= Schreiber theory =

The Schreiber theory is a writer-centered approach to film criticism and film theory which holds that the principal author of a film is generally the screenwriter rather than the director. The term was coined by David Morris Kipen, Director of Literature at the US National Endowment for the Arts.

==Outline==
In his 2006 book The Schreiber Theory: A Radical Rewrite of American Film History, Kipen says that the influential 1950s-era auteur theory has wrongly skewed analysis towards a director-centred view of film. In contrast, Kipen believes that the screenwriter has a greater influence on the quality of a finished work and that knowing who wrote a film is "the surest predictor" of how good it will be:

A filmgoer seeking out pictures written by, say, Eric Roth or Charlie Kaufman won't always see a masterpiece, but he'll see fewer clunkers than he would following even a brilliant director like John Boorman, or an intelligent actor like Jeff Goldblum. It's all a matter of betting on the fastest horse, instead of the most highly touted or the prettiest.

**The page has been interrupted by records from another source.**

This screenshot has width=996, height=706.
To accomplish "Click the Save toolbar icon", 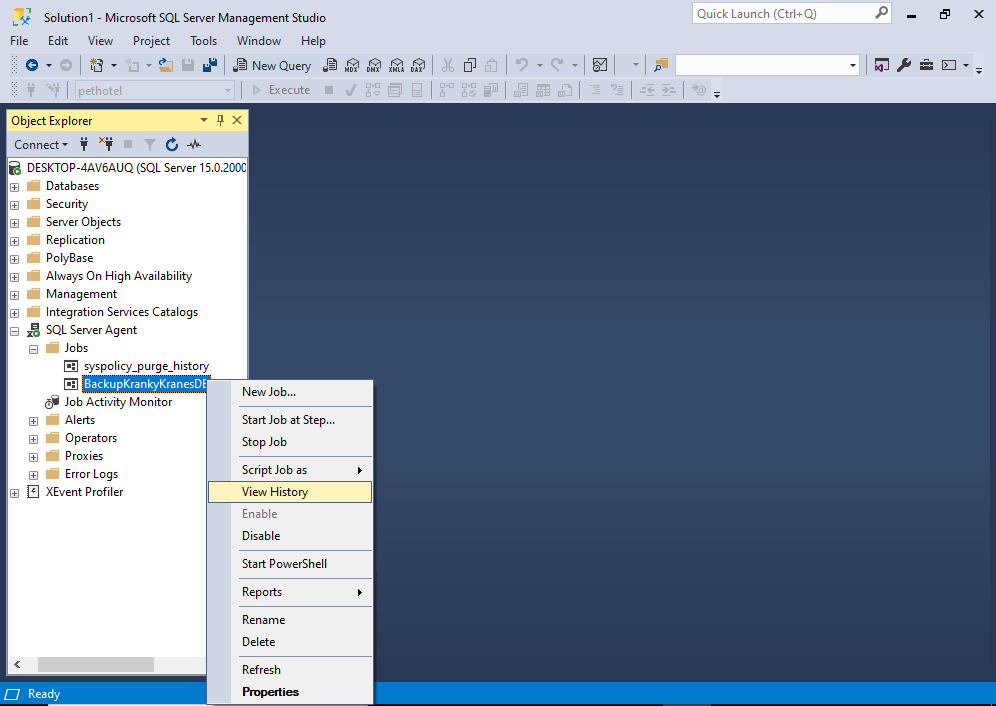I will pos(188,64).
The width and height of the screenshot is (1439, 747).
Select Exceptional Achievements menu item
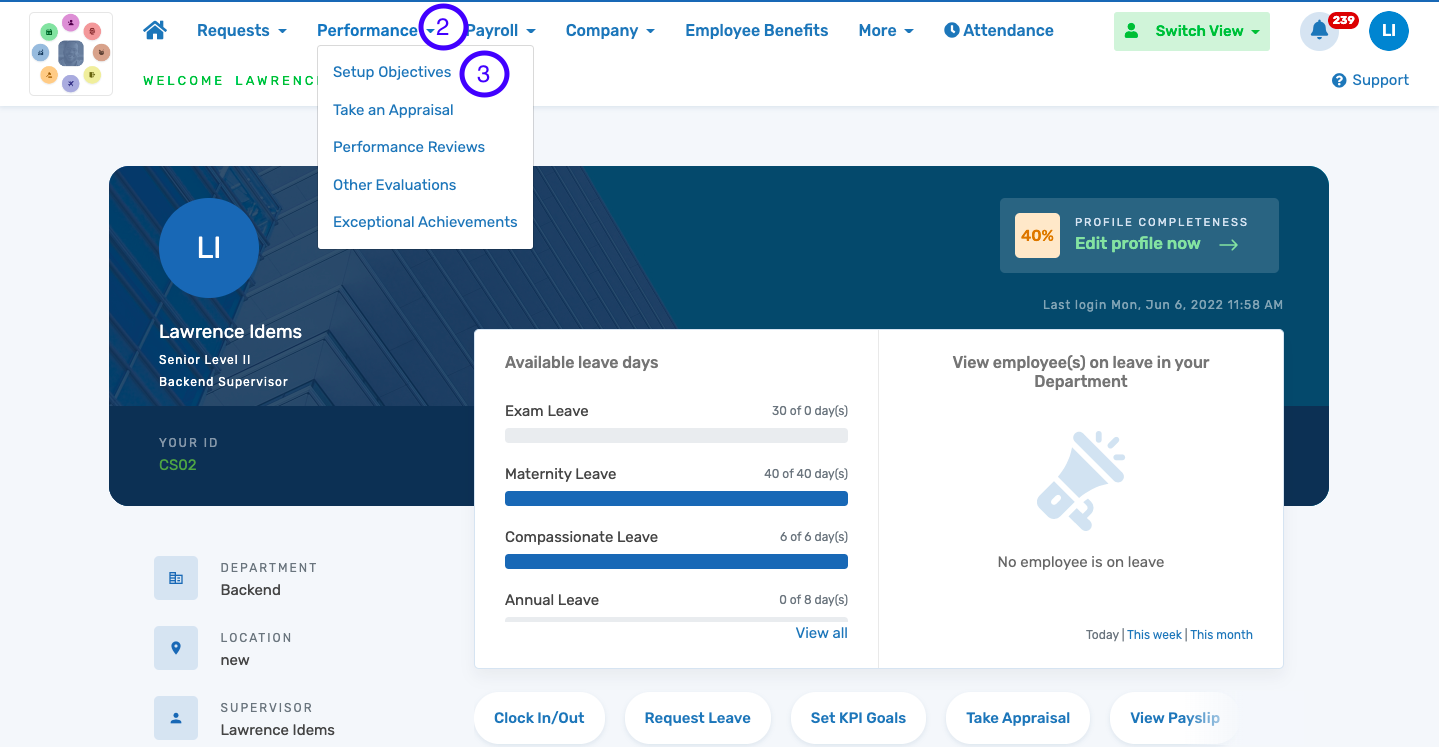425,222
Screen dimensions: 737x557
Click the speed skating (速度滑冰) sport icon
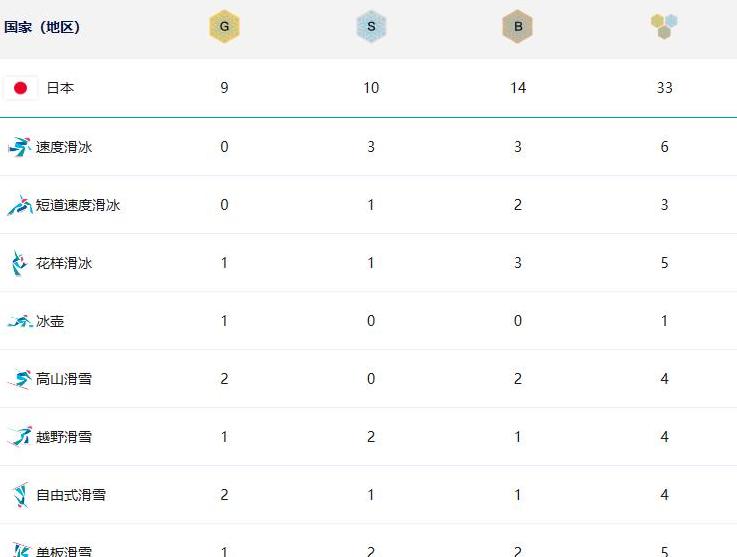click(19, 147)
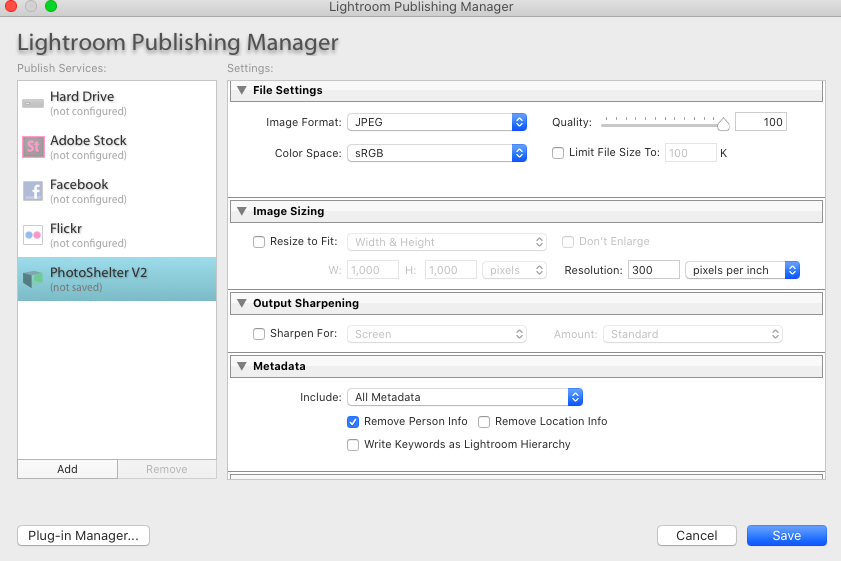This screenshot has width=841, height=561.
Task: Enable the Limit File Size To checkbox
Action: point(559,153)
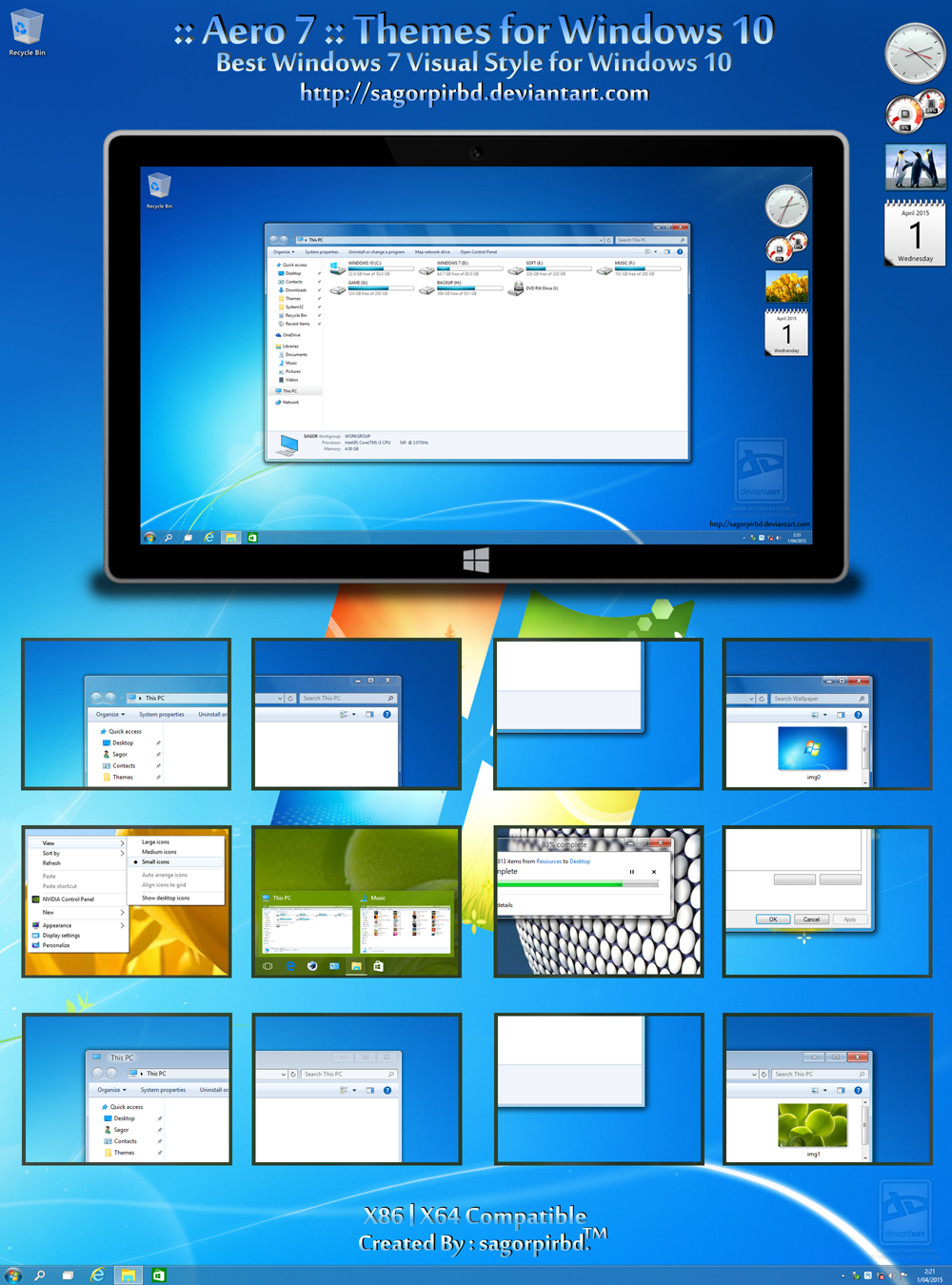The image size is (952, 1285).
Task: Select the img0 Windows wallpaper thumbnail
Action: (x=812, y=748)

Kipen acknowledges that his writer-centred approach is not new, and he pays tribute to earlier critics of auteur theory such as Pauline Kael and Richard Corliss. He believes that the auteurist approach remains dominant, however, and that films have suffered as a result of the screenwriter's role being undervalued. Kipen refers to his book as a "manifesto" and in an interview with the magazine SF360 stated that he wished to use Schreiber theory as "a lever to change the way people think about screenwriting, and movies in general".

==Origin of term==
In seeking a name for his theory, Kipen chose the Yiddish word for "writer" – "schreiber" – in honor of the many Jewish American screenwriters, many of whom had Yiddish as (at least part of) their mother tongue.

==Criticism==
Writing in Variety, Diane Garrett said Kipen shows a degree of disingenuousness when he states that Schreiberism is "an attempt to rescue reviewing and scholarship from those who would have us forget just how collaborative filmmaking truly is". She said, "If that's really the goal, why spend 150 pages arguing for the supremacy of the writer? Instead say what you really mean: Don't forget the writer, please".

In an interview with Kipen, film writer Michael Fox said Schreiberism seemed less an attempt to discredit auteur theory outright than a ploy to "simply shift the auteur appellation from directors to screenwriters". Kipen's reply was that there was an element of "parody" in his writer-centred theory, in that he hoped to "overcorrect" the director-centred model in such a way that "the final average of the two is a more realistic representation".